• **The task**: For every record below, repeat the text exactly and pass over any image.
--- Records Enclosed Below ---
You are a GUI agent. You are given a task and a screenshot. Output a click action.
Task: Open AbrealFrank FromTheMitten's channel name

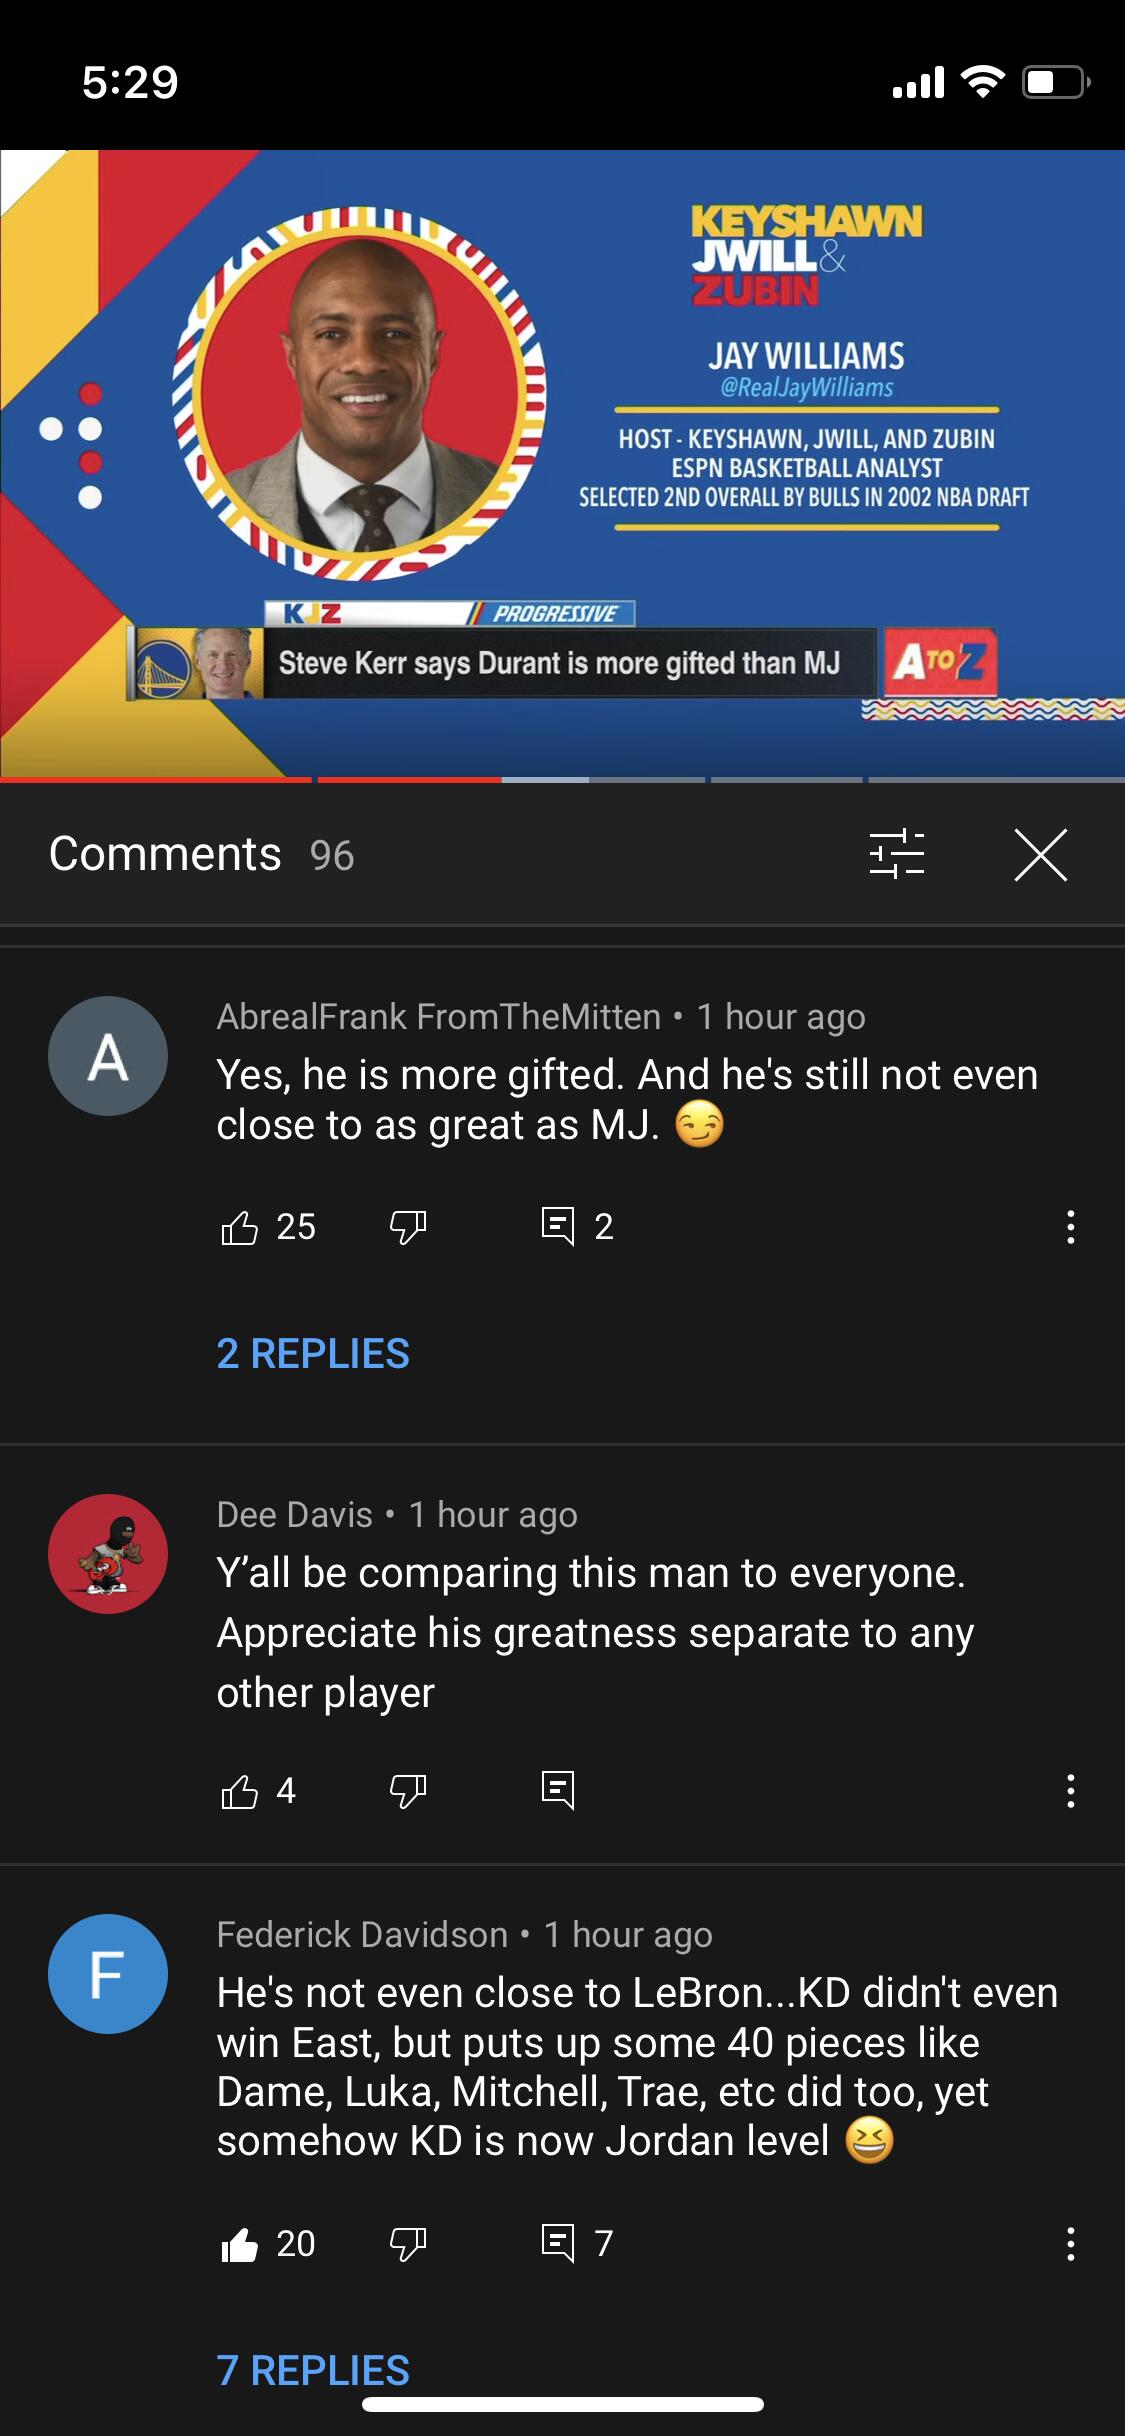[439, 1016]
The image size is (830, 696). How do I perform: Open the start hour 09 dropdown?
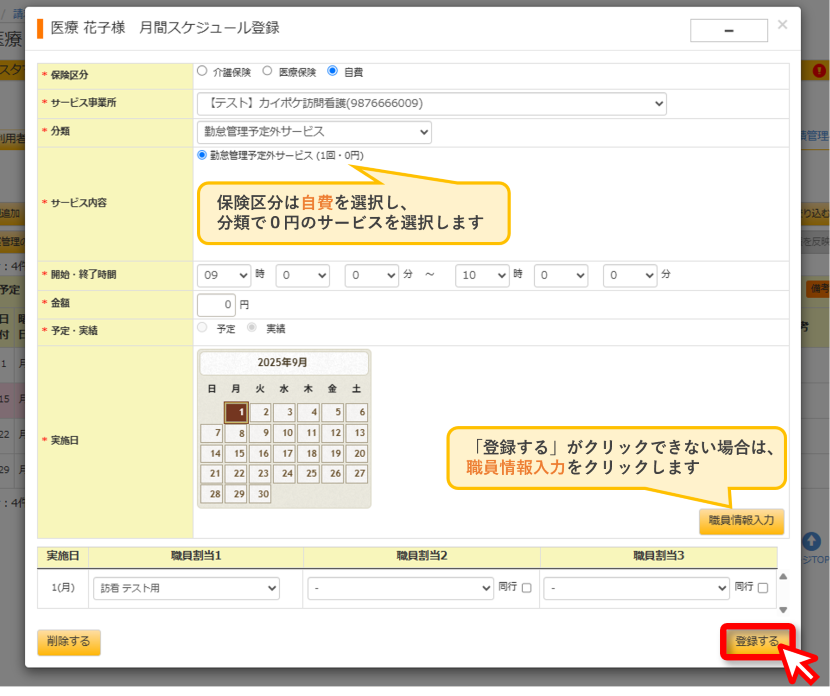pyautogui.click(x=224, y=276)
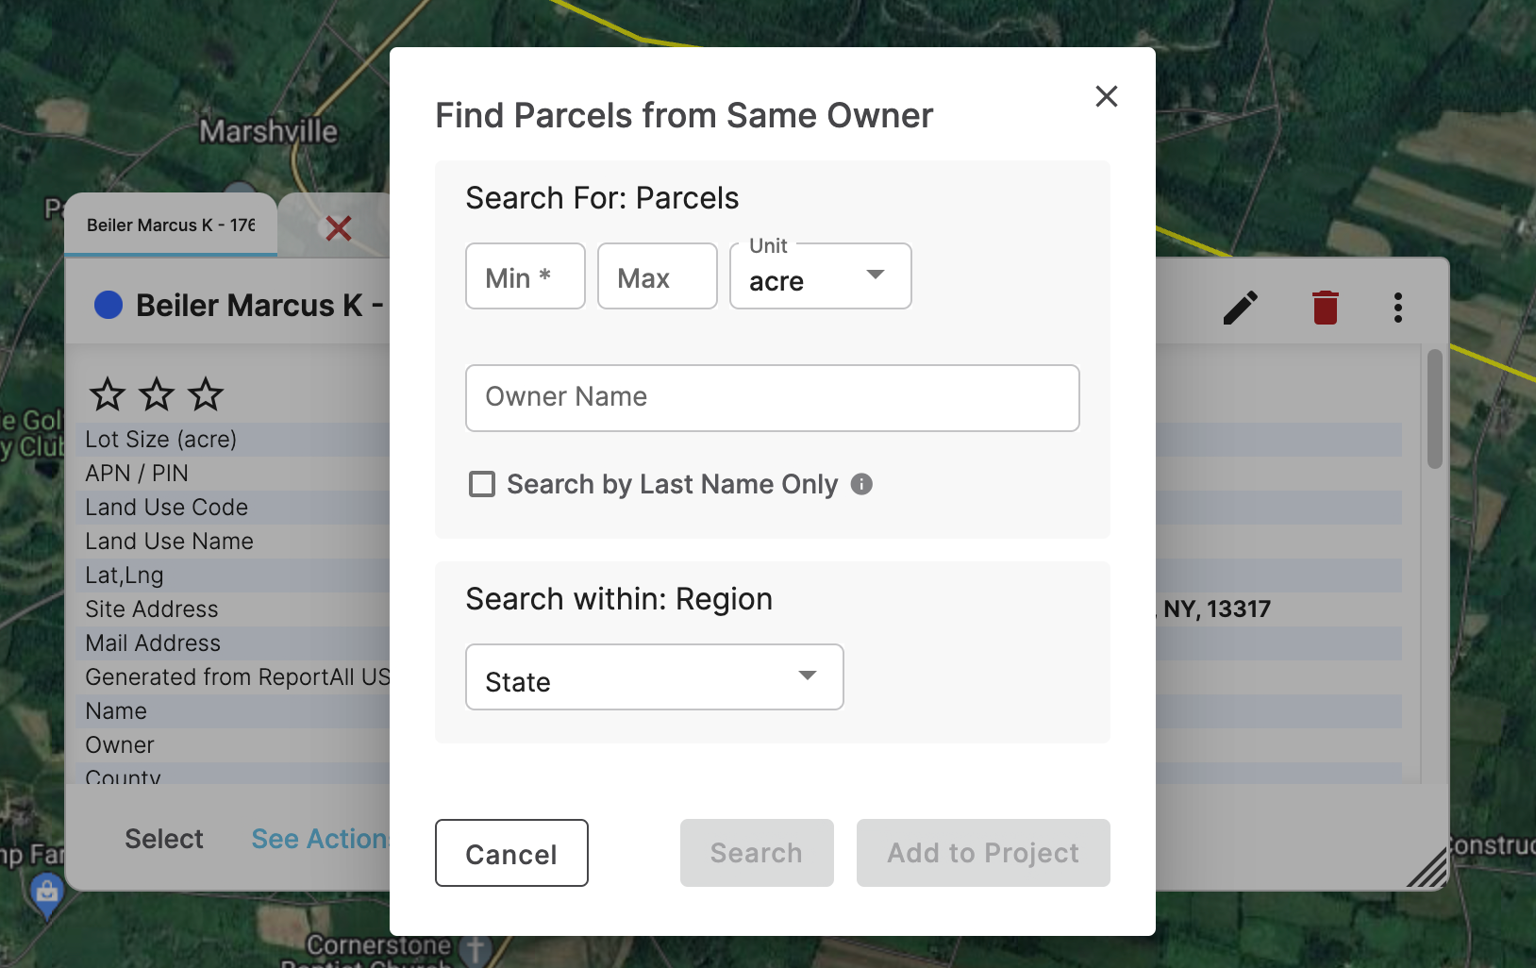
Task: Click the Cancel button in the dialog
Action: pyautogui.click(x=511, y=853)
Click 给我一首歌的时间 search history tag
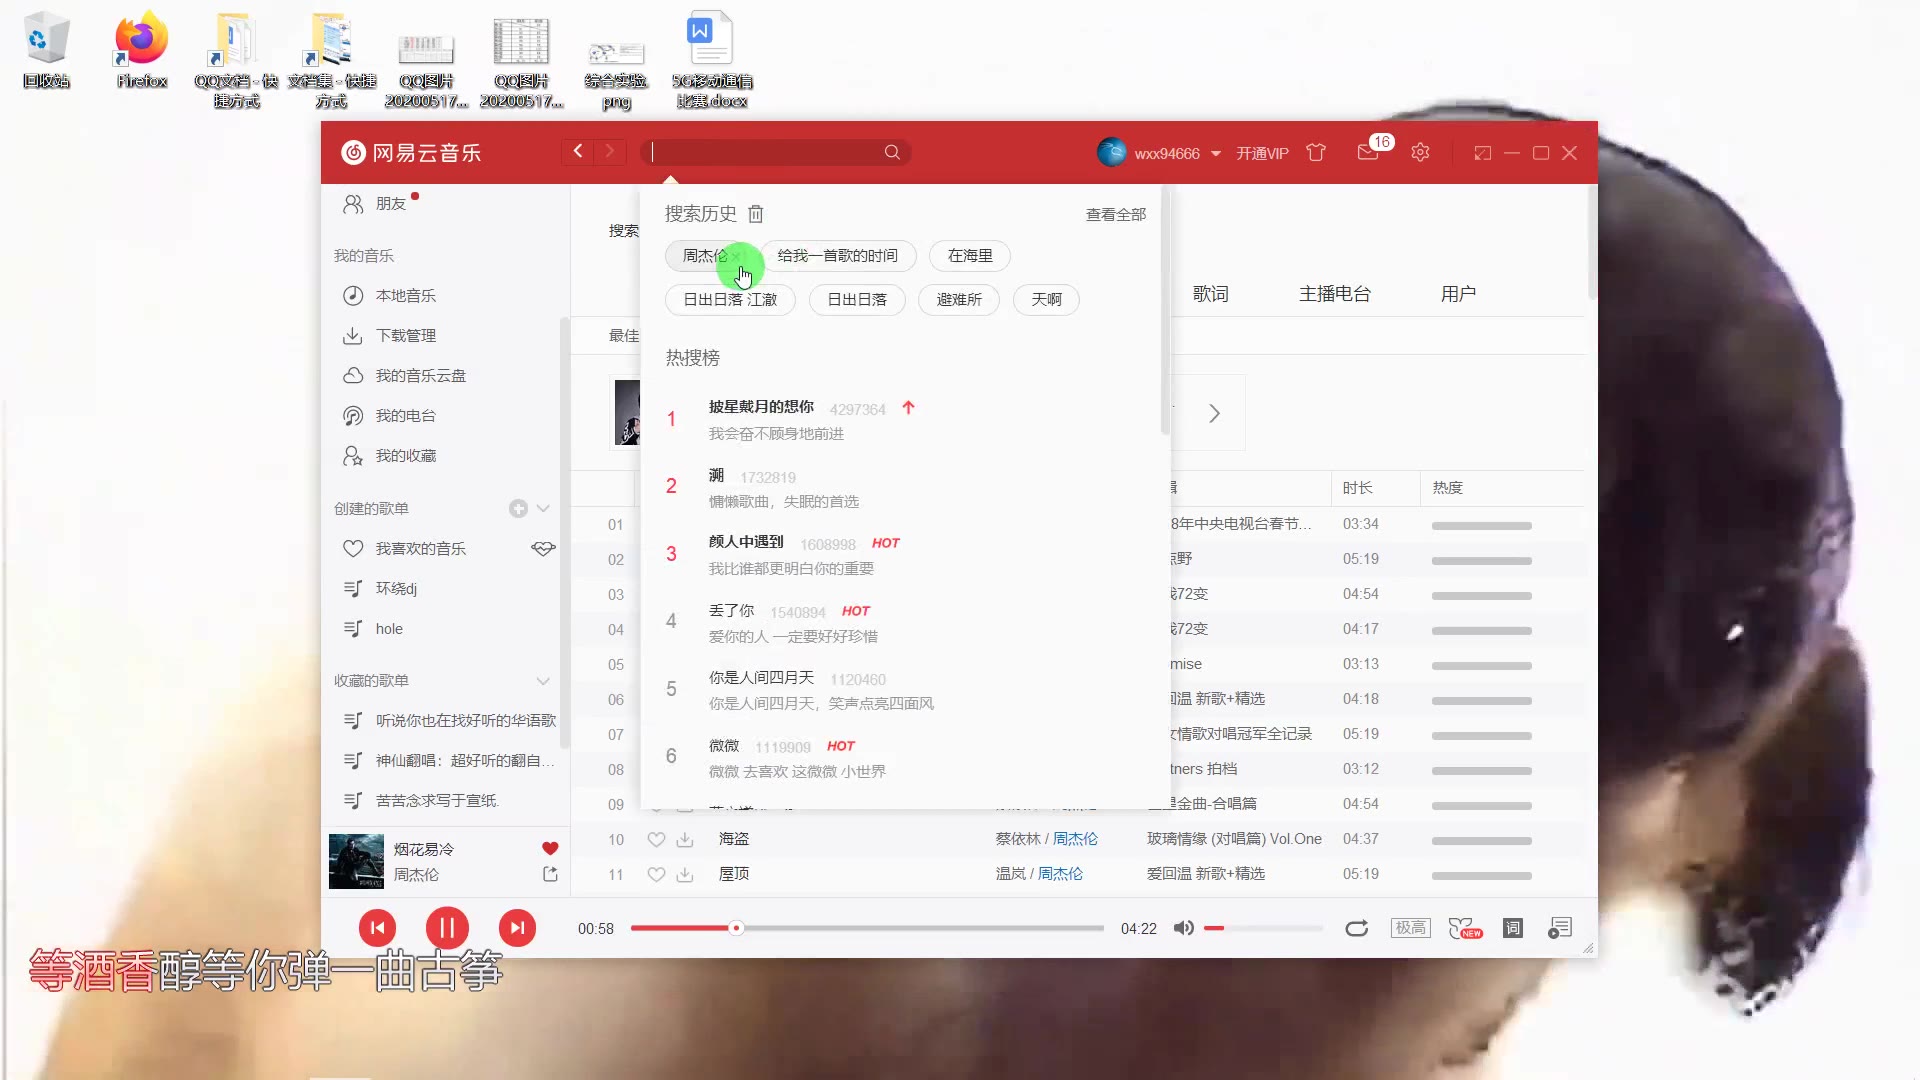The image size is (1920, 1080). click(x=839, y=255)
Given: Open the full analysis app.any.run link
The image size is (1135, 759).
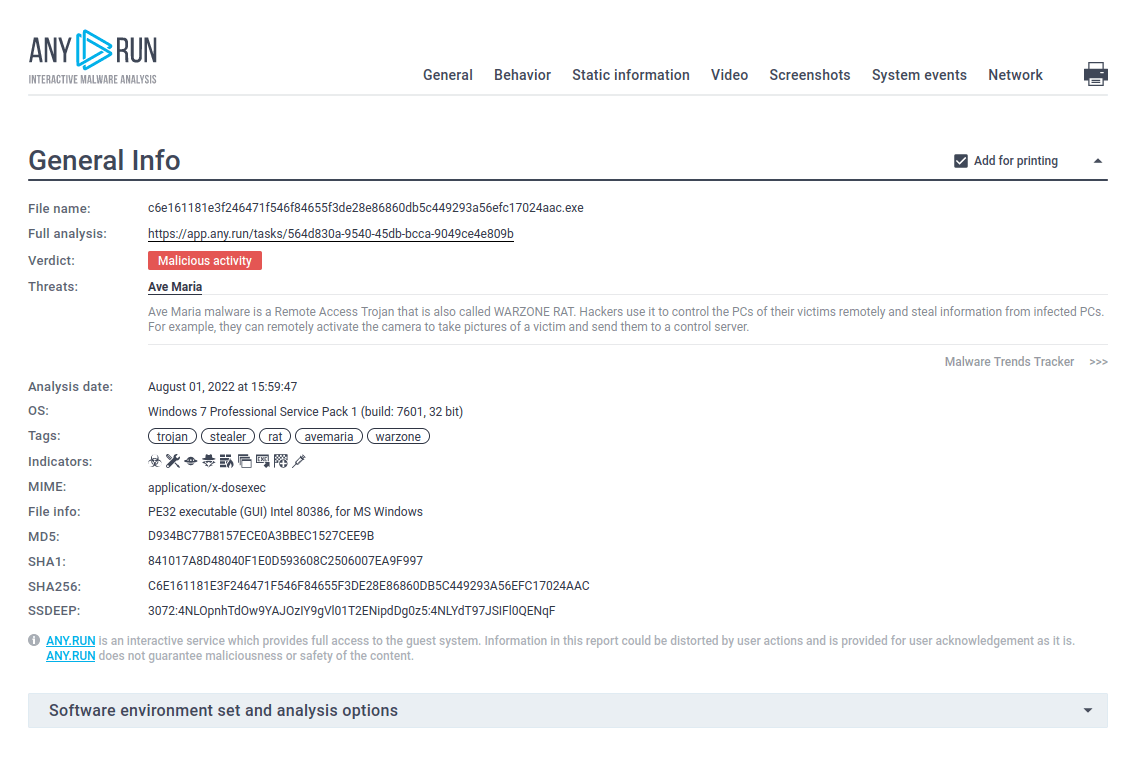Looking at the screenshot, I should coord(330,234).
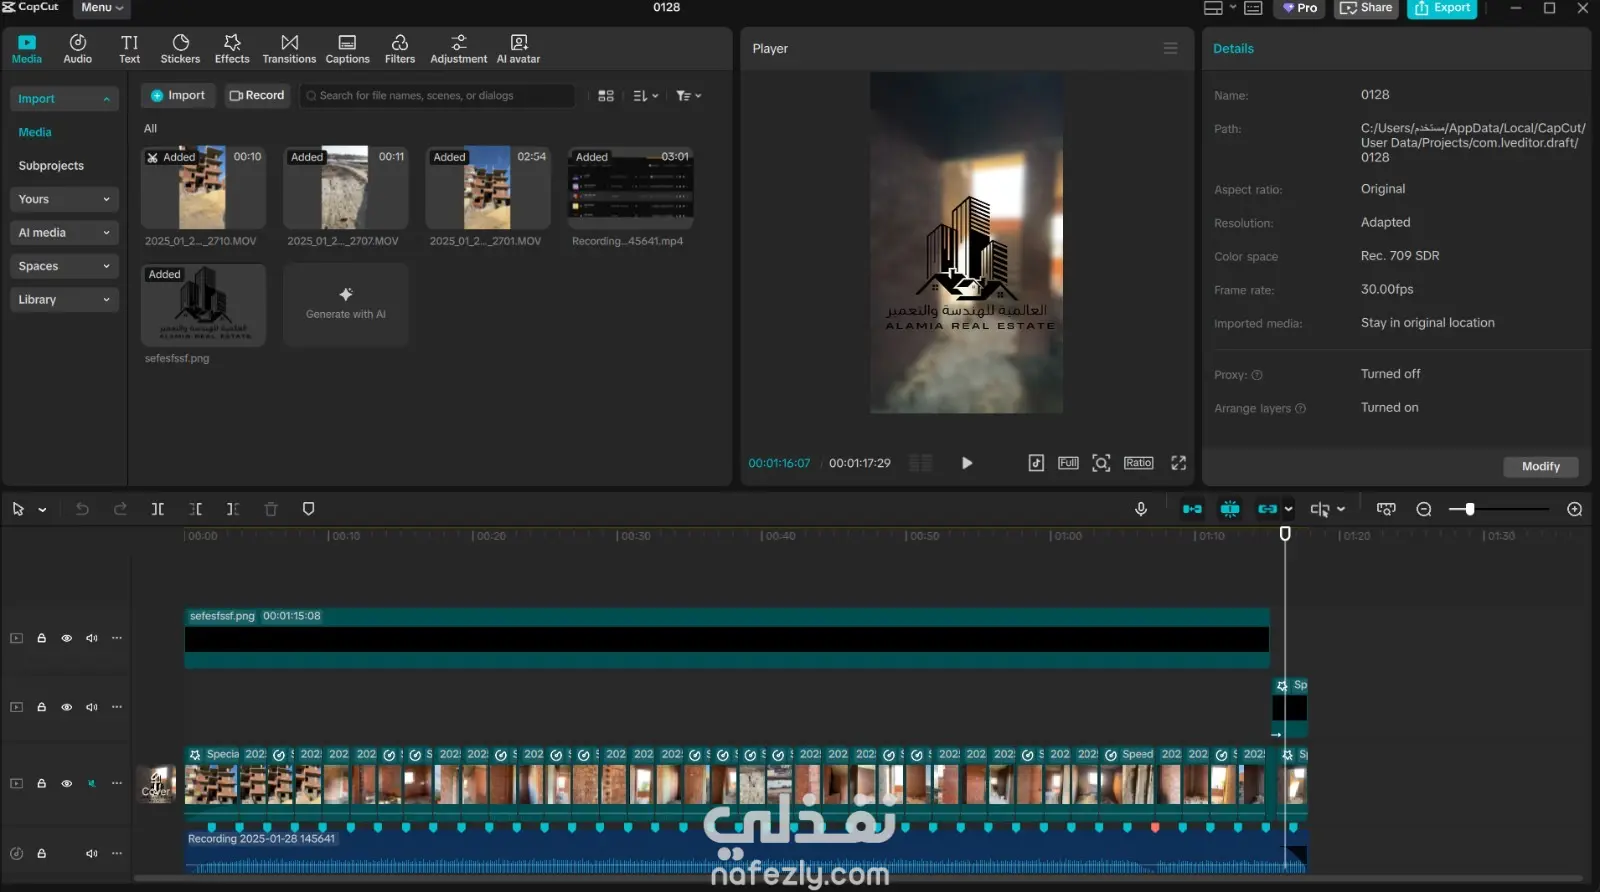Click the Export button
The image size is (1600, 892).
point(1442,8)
--- End of Enclosed Records ---
• **Problem solution**:
You are a GUI agent. You are given a task and a screenshot. Output a click action.
Task: Open AbrealFrank FromTheMitten's channel name

[439, 1016]
The image size is (830, 696). How do I perform: Open the start hour 09 dropdown?
pyautogui.click(x=224, y=276)
Task: Click the Cancel button in the dialog
Action: pyautogui.click(x=511, y=853)
Click 给我一首歌的时间 search history tag
The image size is (1920, 1080). click(x=839, y=255)
Given: Open the full analysis app.any.run link
The image size is (1135, 759).
Looking at the screenshot, I should coord(330,234).
Click the Export button
The image size is (1600, 892).
point(1442,8)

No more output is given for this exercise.